(begin)
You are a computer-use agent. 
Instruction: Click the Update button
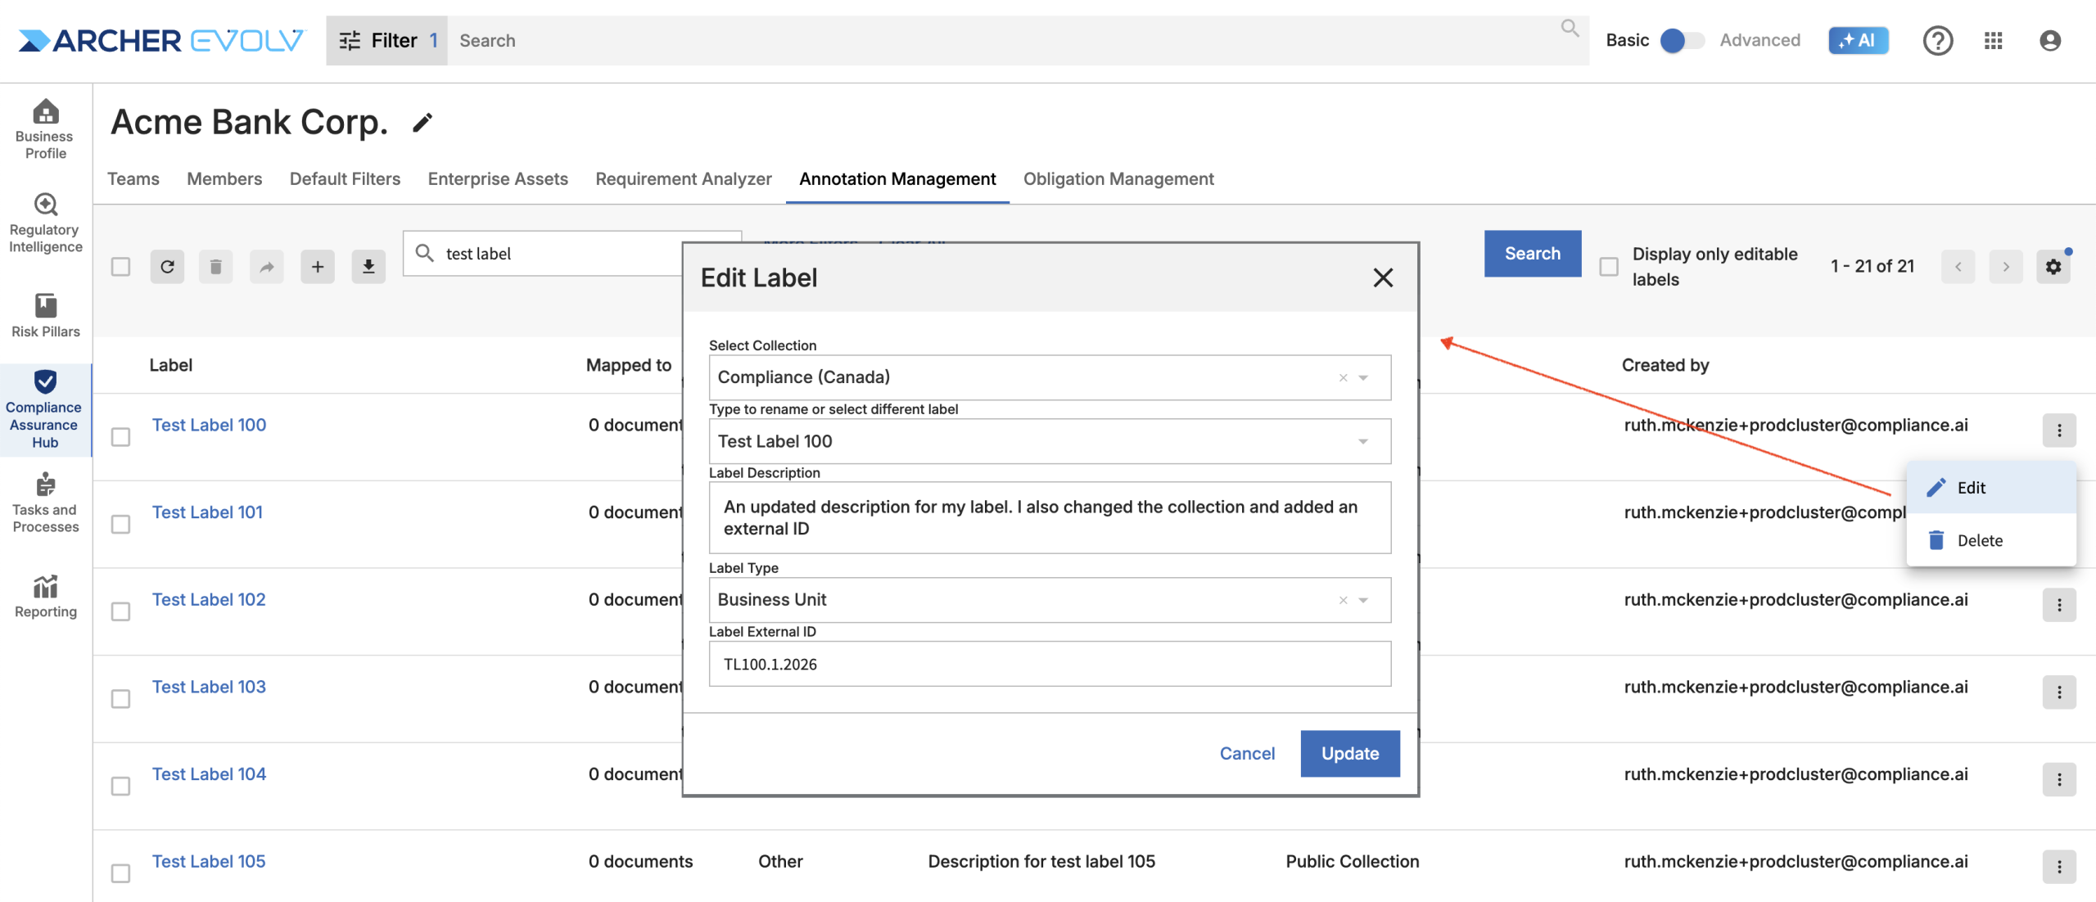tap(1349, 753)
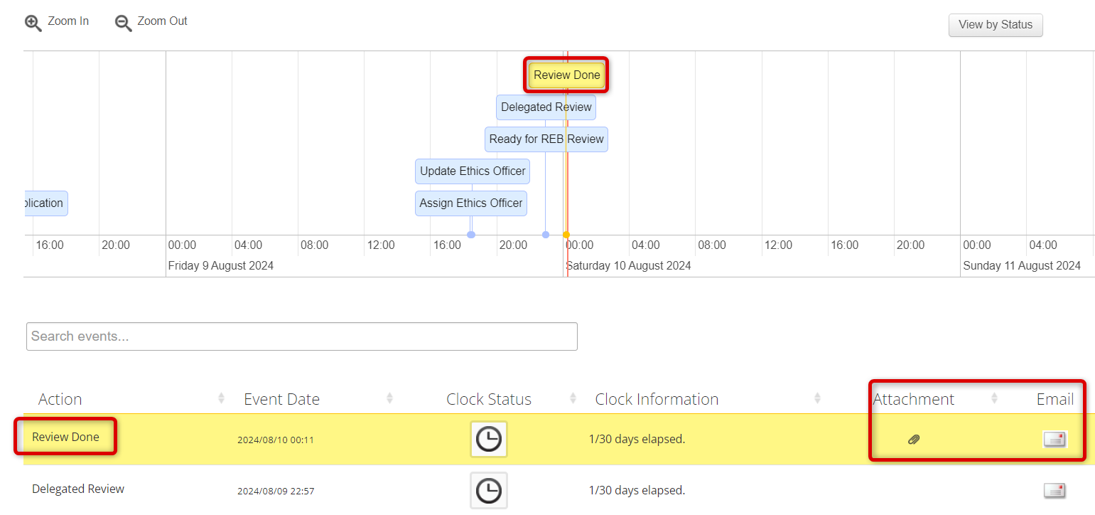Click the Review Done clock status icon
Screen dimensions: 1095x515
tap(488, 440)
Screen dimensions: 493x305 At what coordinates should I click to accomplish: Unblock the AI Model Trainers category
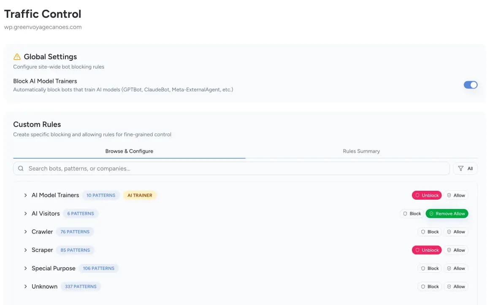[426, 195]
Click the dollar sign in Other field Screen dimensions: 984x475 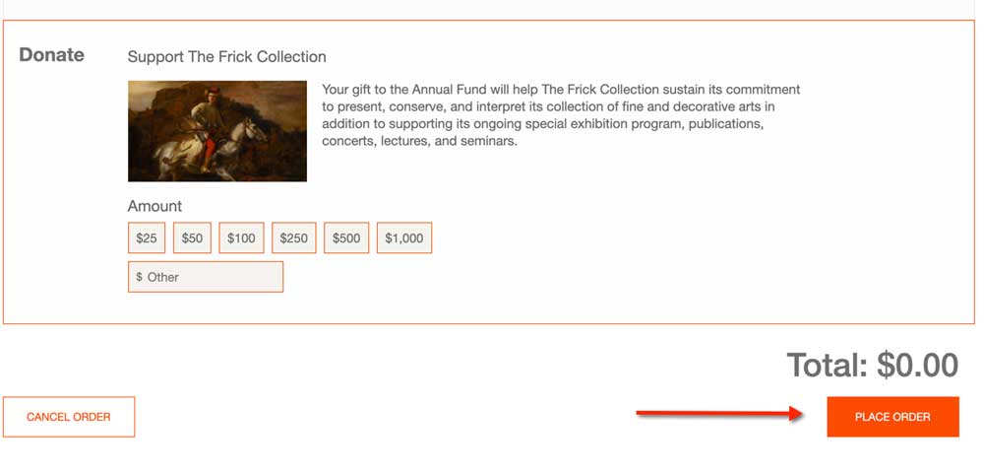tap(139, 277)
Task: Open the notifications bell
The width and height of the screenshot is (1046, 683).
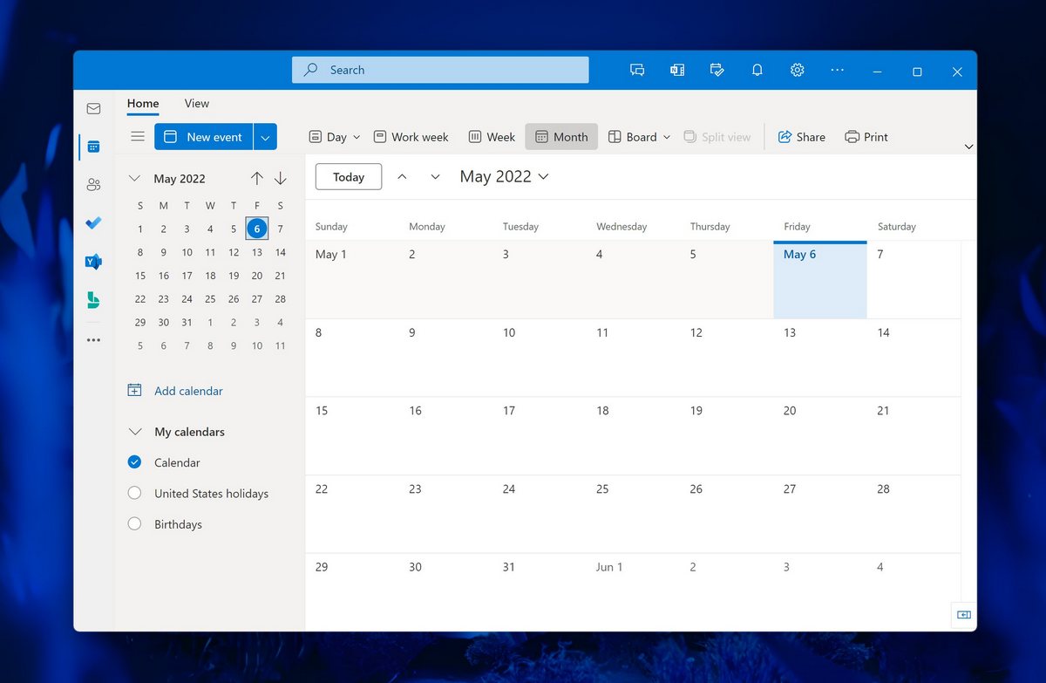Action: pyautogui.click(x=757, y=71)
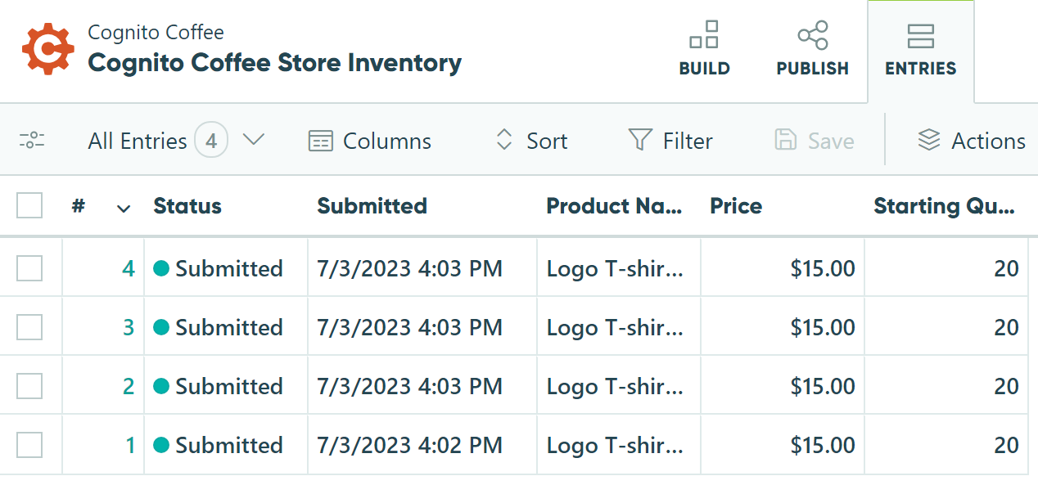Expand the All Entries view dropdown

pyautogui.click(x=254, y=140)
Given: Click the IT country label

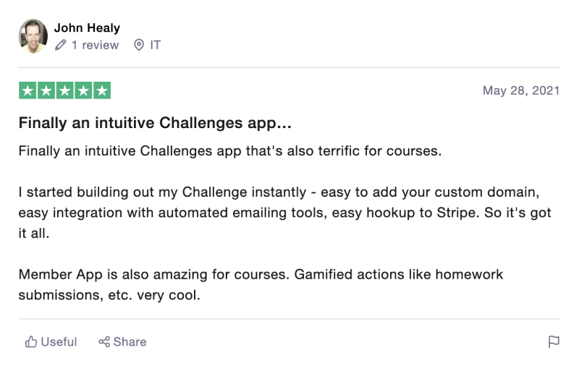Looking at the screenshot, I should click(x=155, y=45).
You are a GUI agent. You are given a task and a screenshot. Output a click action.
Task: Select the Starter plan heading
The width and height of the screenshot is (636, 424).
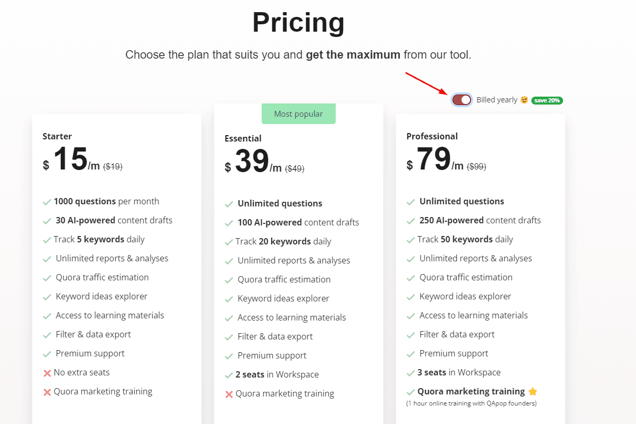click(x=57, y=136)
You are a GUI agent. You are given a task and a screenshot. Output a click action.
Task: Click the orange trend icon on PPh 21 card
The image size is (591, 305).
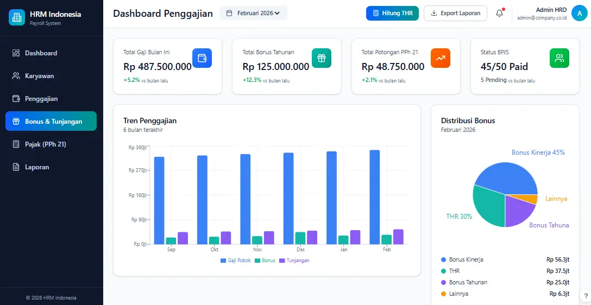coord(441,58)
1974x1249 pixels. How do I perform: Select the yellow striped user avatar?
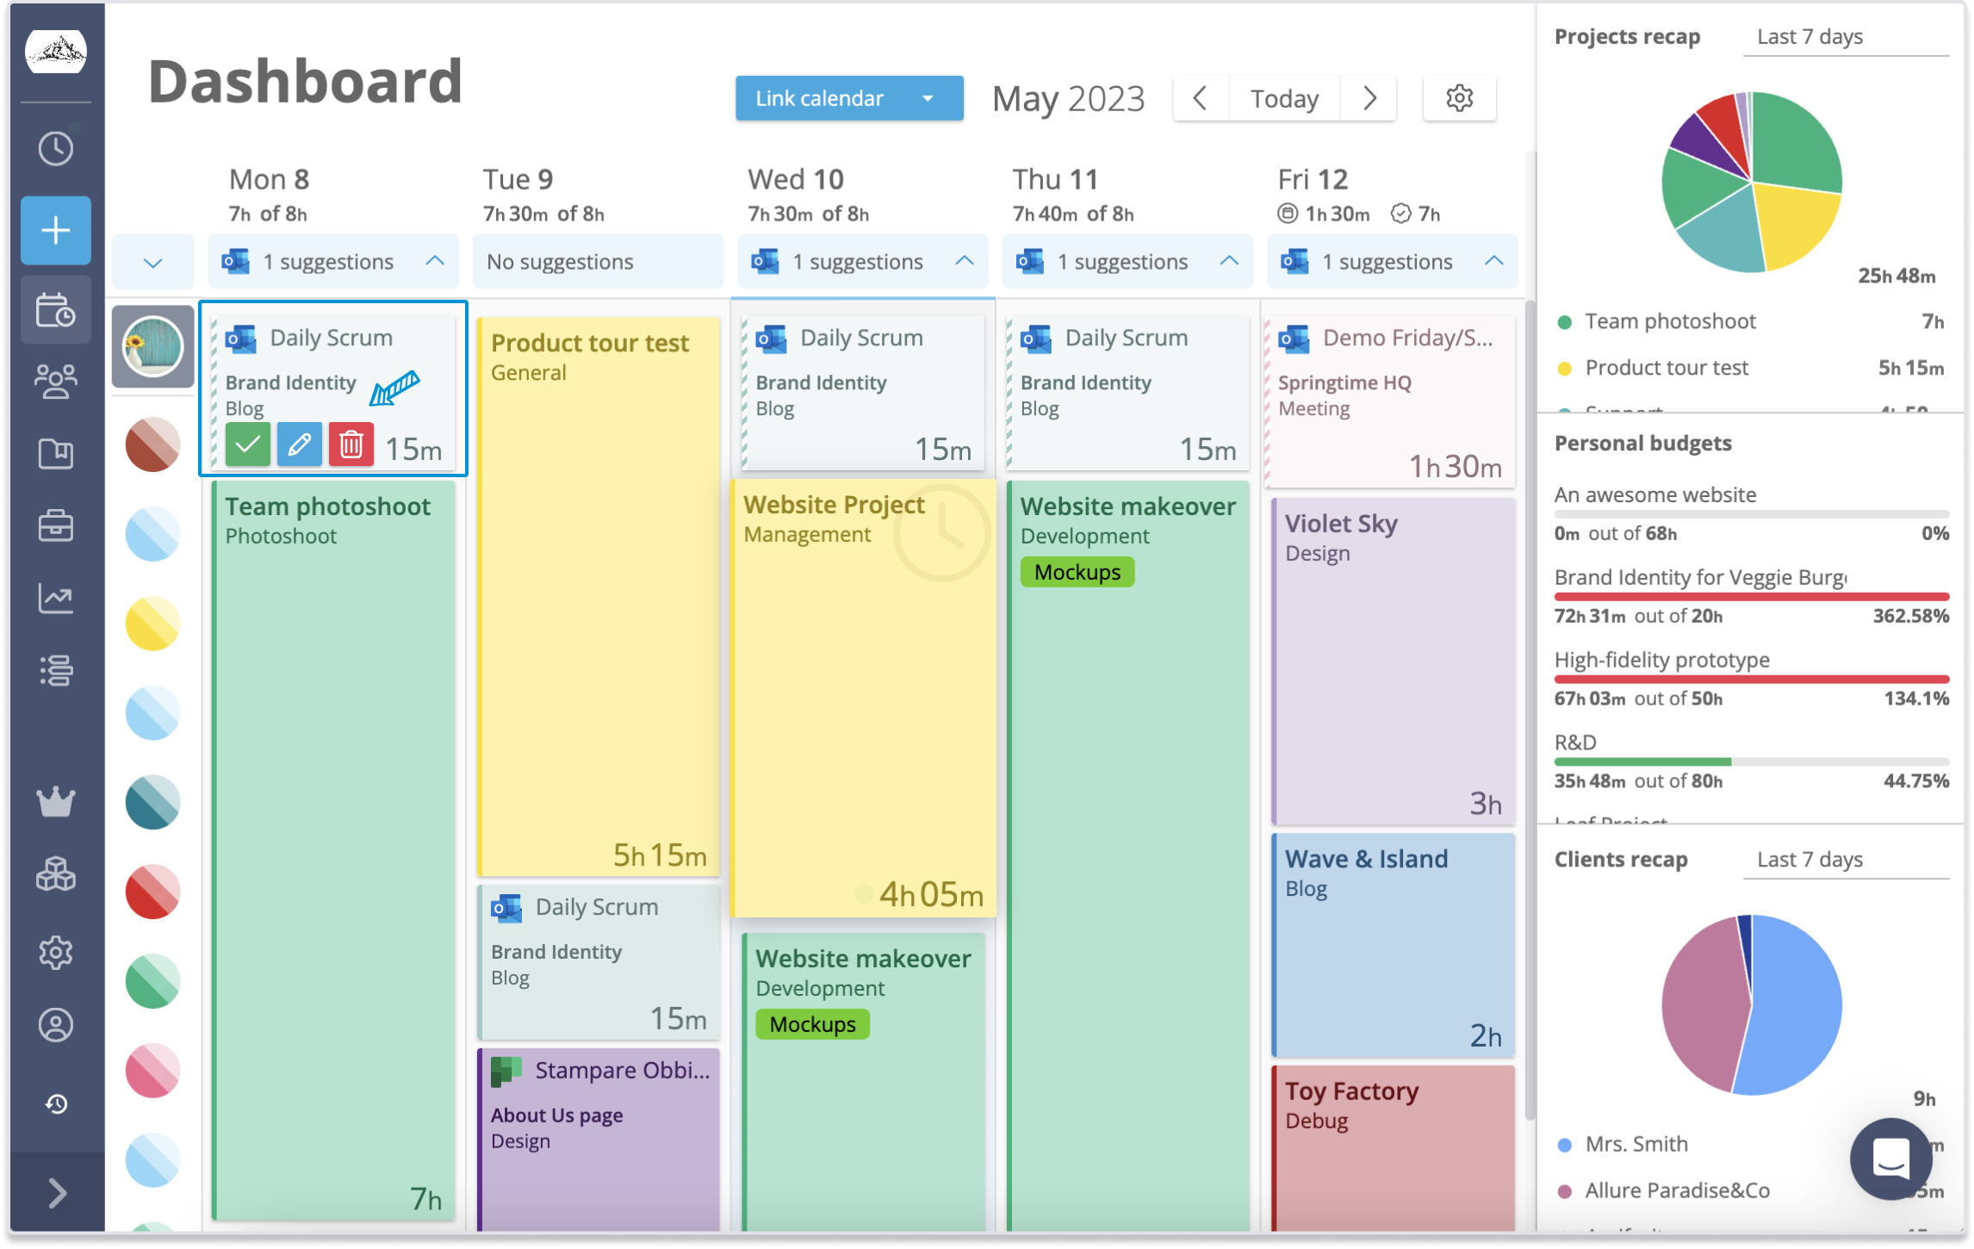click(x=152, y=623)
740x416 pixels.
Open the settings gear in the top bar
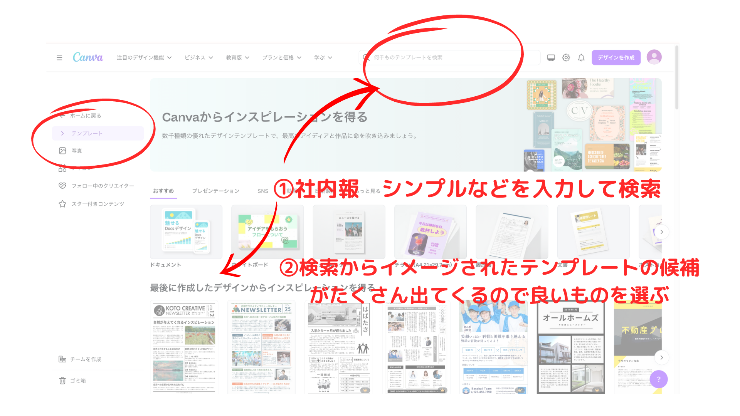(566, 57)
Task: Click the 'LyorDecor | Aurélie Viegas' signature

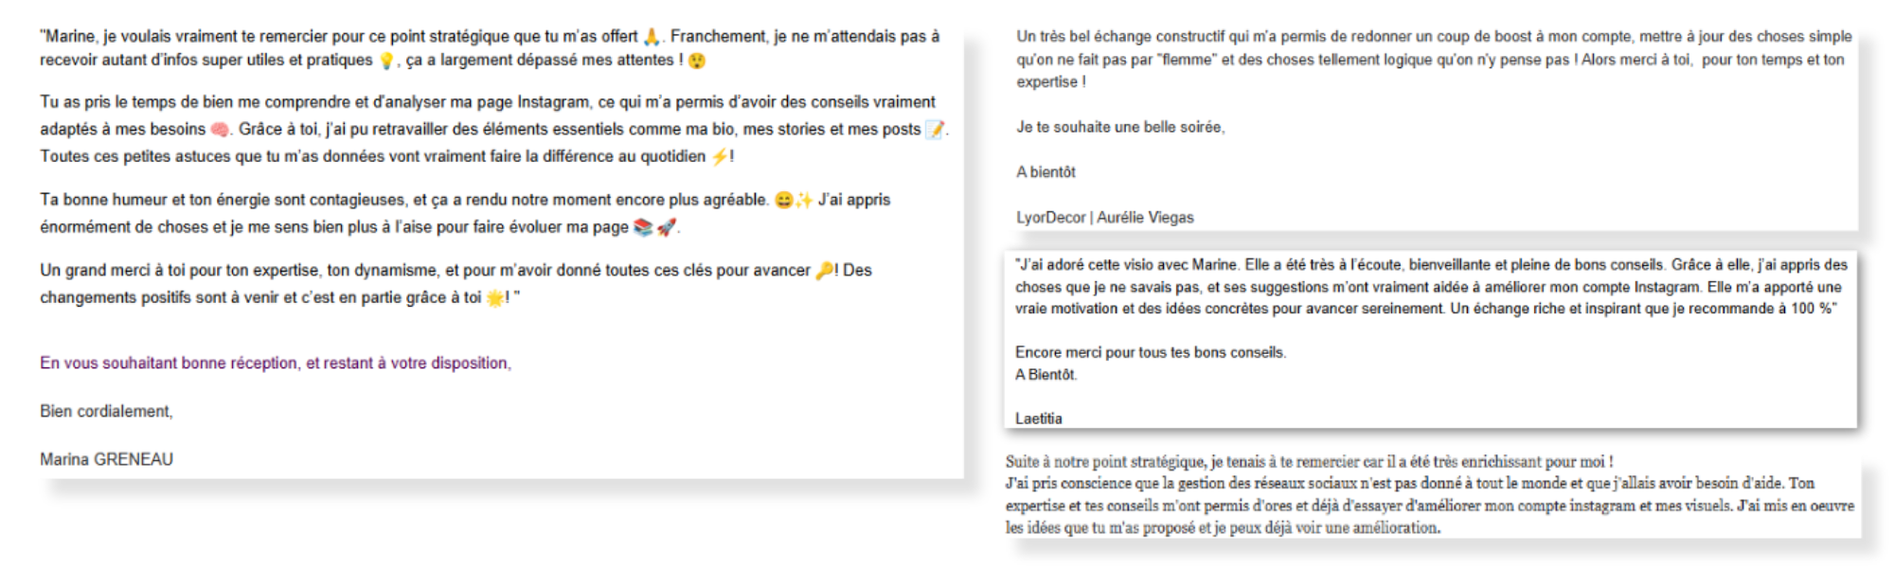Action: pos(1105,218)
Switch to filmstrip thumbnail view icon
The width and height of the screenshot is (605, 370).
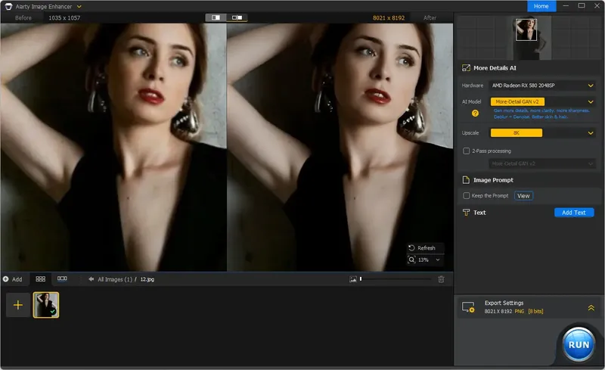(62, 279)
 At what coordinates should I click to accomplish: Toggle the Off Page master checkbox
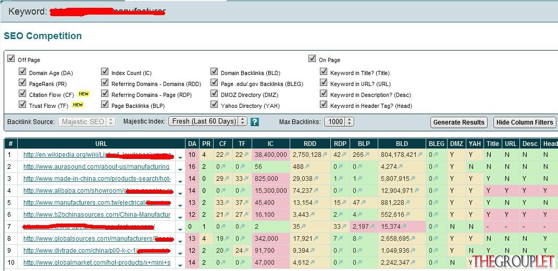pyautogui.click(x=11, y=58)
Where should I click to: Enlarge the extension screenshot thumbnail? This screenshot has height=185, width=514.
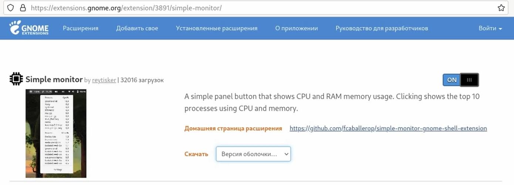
(end)
Give the lines above as a Markdown table with the columns "No." and "Line", numbering each line and dropping blank lines. Begin at the line that contains "Task: Open the notifications bell", stop after the line that contains "click(x=152, y=623)", and leave out the pictures.

◆ **Written reply**:
| No. | Line |
|---|---|
| 1 | Task: Open the notifications bell |
| 2 | The width and height of the screenshot is (1046, 683). |
| 3 | Action: pyautogui.click(x=757, y=71) |
| 4 | Expand the All Entries view dropdown |
| 5 | pyautogui.click(x=254, y=140) |
| 6 | Given: Click the IT country label |
| 7 | Looking at the screenshot, I should click(x=155, y=45). |
| 8 | You are a GUI agent. You are given a task and a screenshot. Output a click action. |
| 9 | Task: Select the Starter plan heading |
| 10 | The width and height of the screenshot is (636, 424). |
| 11 | click(x=57, y=136) |
| 12 | You are a GUI agent. You are given a task and a screenshot. Output a click action. |
| 13 | Task: Click the orange trend icon on PPh 21 card |
| 14 | The image size is (591, 305). |
| 15 | coord(441,58) |
| 16 | 1974x1249 pixels. How do I perform: Select the yellow striped user avatar? |
| 17 | click(x=152, y=623) |